Matt can barely get the words out quickly enough. “I’m working on a new reality show, actually. We go into someone’s office and offer them a million dollars to quit their job, as long as they do it in a totally crazy way that means they could never go back afterward.”
“Awesome!” she says.
“And then when they get outside, we tell them the whole thing’s a setup. There is no million dollars!”

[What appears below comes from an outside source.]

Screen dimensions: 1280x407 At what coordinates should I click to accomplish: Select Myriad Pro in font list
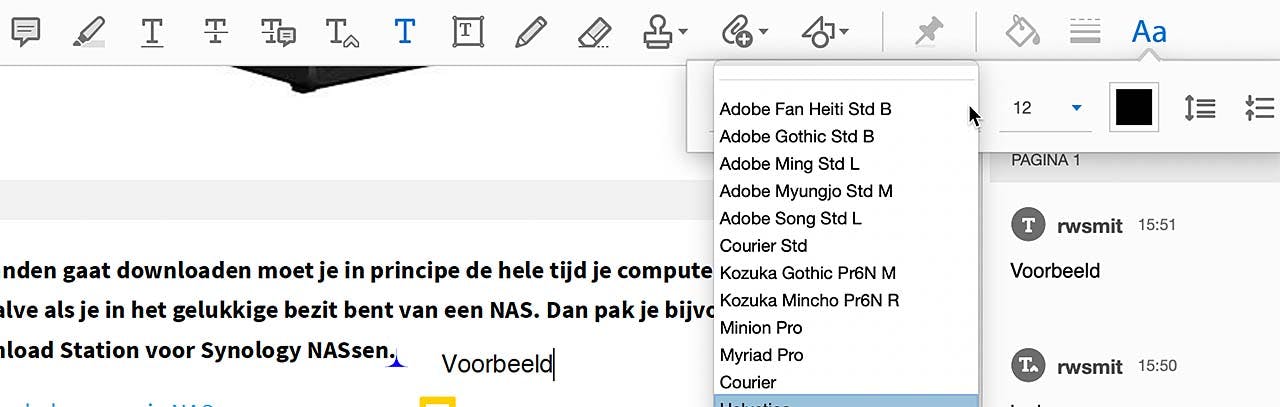pos(761,355)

“No waaaay!” She laughs. “That’s crazy!”
I think Matt’s found his audience demographic. Good God, in what other city would a flight attendant, or anyone actually, recognize a producer? None. It’s a pretty solid bet that August’s got an IMDb page. I excuse myself to use the bathroom. Hopefully by the time I get back she’ll be doing something useful, like holding the vomit bag open for someone who’s drunk too much first-class champagne. Our seats are about as far away from the bathroom as it’s possible to be in first class, so I decide to dive behind the curtain and use the ones right there in economy. But from the sounds within you don’t have to be Sherlock Holmes to figure out that one contains a hefty man suffering from either a stomach flu or the worst case of food poisoning ever, and the other contains a person who is dead. Or maybe they’re just taking the world’s longest and most silent shit. After twenty minutes I give up and head to the bathrooms in first class. I get within five paces and hear some couple—probably not married from the sounds of ecstasy coming out of there—joining the mile-high club. I give up. I can sit on it till Barbados. I make my way back to the seat. Matt’s not there. Probably taking a royal tour of the plane, giving out autographs. It should be Matt and me in the first-class bathroom joining the mile-high club. Instead, we’ve skipped the whole fun “having an affair” part and have gone right into complaining about work and tolerating each other’s flirtations. We’ve gone right back to where we left off ten years ago. It’s very boring.